Иловайский не давил нас великими именами, его рассказы тревожили, но и вдохновляли, каким-то непостижимым образом вселяли веру в себя. Запомнилось на всю жизнь, как мы гурьбой шли по улицам Омска, провожая Михаила Михайловича домой, прося еще и еще рассказывать о Москве, о театрах, об актерах. Это было сильное средство воспитания. Оно тянуло нас к прекрасному, звало вперед, не давало успокоиться на сегодняшнем, будоражило мысль, фантазию, рождало мечты. В этом мире мечты, сказки и беспрестанного поиска мы росли, познавая себя и все вокруг.

Иловайский был влюблен в театр, как юноша. И, как всякий влюбленный, он не замечал вокруг себя ничего, кроме предмета своей страсти. Нося в себе все плюсы и минусы актерской профессии, он и в жизни играл. Лишенный чувства реальности, вечно витал в облаках, строил несбыточные планы. Абсолютный бессребреник, Михаил Михайлович жил в постоянной нужде. И был верен театру, как бедный рыцарь — Деве Марии. Он был из славной плеяды старых русских провинциальных актеров, носителей и хранителей великих традиций отечественного театра. Во все времена был нелегок их жребий. Они приобщали людей к прекрасному, несли им радость и знания, не получая за то ни лавров, ни богатства.

Постепенно нас, студийцев, стали все больше и больше занимать в спектаклях, все чаще и чаще мы появлялись на сцене. Я мечтал сыграть Яго, но эту роль мне не дали. И одной из первых моих ролей стал беспризорник в «Кремлевских курантах», где в роли Ленина выступал один из лучших актеров театра — Николай Николаевич Колесников. Он необычайно походил на вождя пролетариата. По-моему, Николай Николаевич только приклеивал усы и бороду и на этом завершал свой грим. Но не внешнее сходство определяло исполнение им этой роли. Колесников играл Ильича глубоко, сдержанно, без лишнего умиления и театрального подчеркивания характерности образа. Недаром, когда вскоре после войны Сергей Юткевич начал ставить фильм «Кремлевские куранты», он пригласил Колесникова на роль Ленина. Тогда же, будучи студентом Щукинского театрального училища, я приходил к нему в гостиницу.
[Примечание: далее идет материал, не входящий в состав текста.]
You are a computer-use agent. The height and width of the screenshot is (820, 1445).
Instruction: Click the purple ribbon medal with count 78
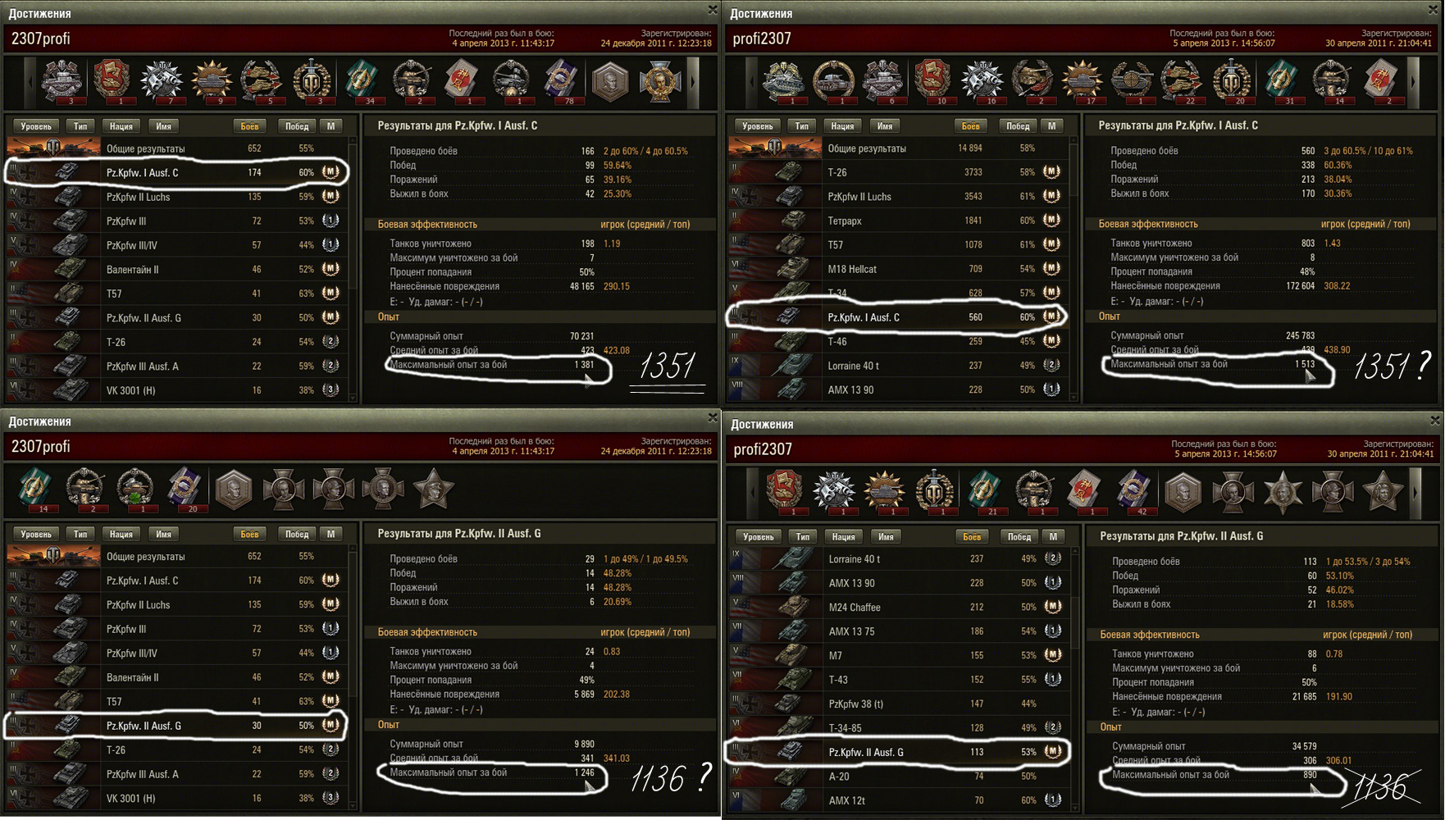(x=561, y=82)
Николай Николаевич рассказывал о съемках, о репетициях, о находках на съемочной площадке. Суровый и неулыбчивый, он буквально расцветал, когда говорил о своей работе. Но картину, к сожалению, завершить не удалось.

В омской студии Колесников преподавал художественное чтение и неизменно оставался терпеливым и спокойным, какими бы бестолковыми ни были его ученики. Я показывал ему отрывок «Песни про купца Калашникова» Лермонтова. Начало отрывка мне не давалось, я никак не мог ухватить былинно-сказочную, напевную и спокойную интонацию стиха. Но, как бы я ни нервничал, Колесников настойчиво просил еще и еще раз все повторить.

«Песня» у меня не вышла, но мэтр увидел, что я работал как каторжный. А не вышло из-за того, что я был еще зелен для такого произведения. Поэтому Колесников предложил подготовить рассказ «Двадцать шесть и одна», который впоследствии так меня выручил при поступлении в театральное училище. С легкой руки Колесникова я прочел отрывок из гоголевского «Тараса Бульбы» по радио, первый раз ощутив странное чувство одиночества перед микрофоном. А спустя полгода я, чтобы заработать на жизнь, стал диктором на омском радио, где по утрам в шесть часов открывал эфир и закрывал его в два часа ночи. Из-за этого мне не удавалось выспаться, и случилось так, что в одно «прекрасное» утро, оказавшись у микрофона, я не смог сообразить, который час. В студию влетел разъяренный редактор и выключил микрофон. В тот же день мне предложили освободить занимаемое место. Я не особенно расстроился. На учебу и на радио моих сил явно не хватало.